Hablan aquí los tiempos de la política de élites y del estado, los mismos actores que pueden, por su vez, negarse a admitir que las necesidades autónomamente constituidas, no solamente “populares”, sino también de virtualmente todos los actores sociales, tendrían derecho a configurarse en derechos. Digo, un gobierno puede responder a un electorado popular, pero nada indica que el concepto de que donde hay una necesidad nace un derecho le permita excluir ciertas necesidades de segmentos sociales – por ejemplo, la necesidad típica de clases medias altas de veraneos en el extranjero, para lo cual se precisan dólares.

En otros términos, esa conversión cultural y social – de necesidades a derechos reconocidos – precisa de prácticas sociales y políticas, no de un axioma. Además, esas prácticas por derechos afectan a su vez derechos. Hay como un patente derecho a afectar derechos – que va más allá del simple choque de derechos, porque el choque de derechos opera en confrontación directa con el ejercicio de derechos de otros, pero el derecho a afectar derechos actúa “contra” un derecho más básico, el derecho de otro colectivo a ejercer sus derechos.

Los así afectados tienen necesidades que se ven en dificultades para darse paso. Son problemas que no tienen solución sino política, pero, sobre todo, no la encontrarán en el simplismo de metáforas que se siguen unas a otras sin conversación.
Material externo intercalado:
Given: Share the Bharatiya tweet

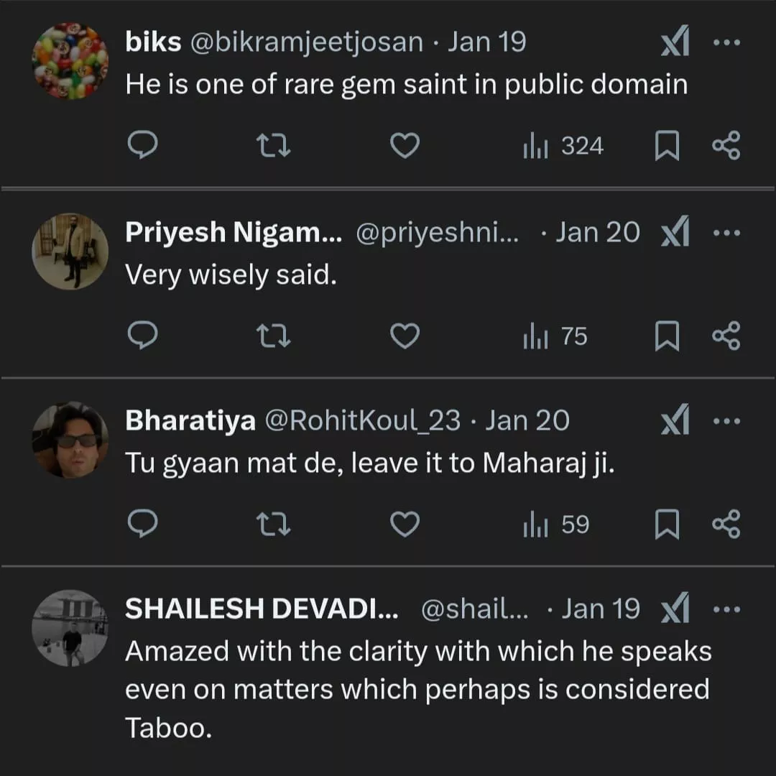Looking at the screenshot, I should [x=726, y=525].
Ni la fórmula del nacimiento del derecho sin mediaciones, ni la de la objeción material, sirven entonces para mucho.

Las objeciones materiales, en una Argentina que no es capaz de producir siquiera en un nivel que alcance para la suma de sus propias necesidades tienen todo el sentido, menos el de anular de un plumazo el debate en torno a necesidades y derechos.

A mi juicio, no es cierto que, si existe una necesidad cultural, social y políticamente reconocida, no nazca un derecho simplemente porque no hay recursos, de hecho, en la Argentina de hoy, la brecha entre derechos adquiridos y capacidades productivas perdidas (en años de reversión económica) es enorme.

Cerrando, no hay un derecho aislado de los otros, y que no se haga cargo de la pluralidad humana. Los derechos son individuales; pero no existen independientemente de los otros derechos, independientemente de un acuerdo colectivo constitutivo (concepto a mi entender republicano).

No hay derechos naturales. Los derechos se crean por acción humana, pero que se conviertan en tales, depende de los demás. “Donde hay un derecho” no quiere decir nada, porque suponer su preexistencia no tiene sentido.

Hay un derecho porque hay una creación colectiva o una voluntad colectiva plural de preexistencia, inclusive de aquellos establecidos en la constitución; existen como tales porque están ahí, en unas normas que son producto de la interacción de los hombres. Porque los derechos son inconcebibles como exclusivos y también porque están las obligaciones que los sostienen. Si no tuviéramos obligaciones no sería sostenible derecho alguno.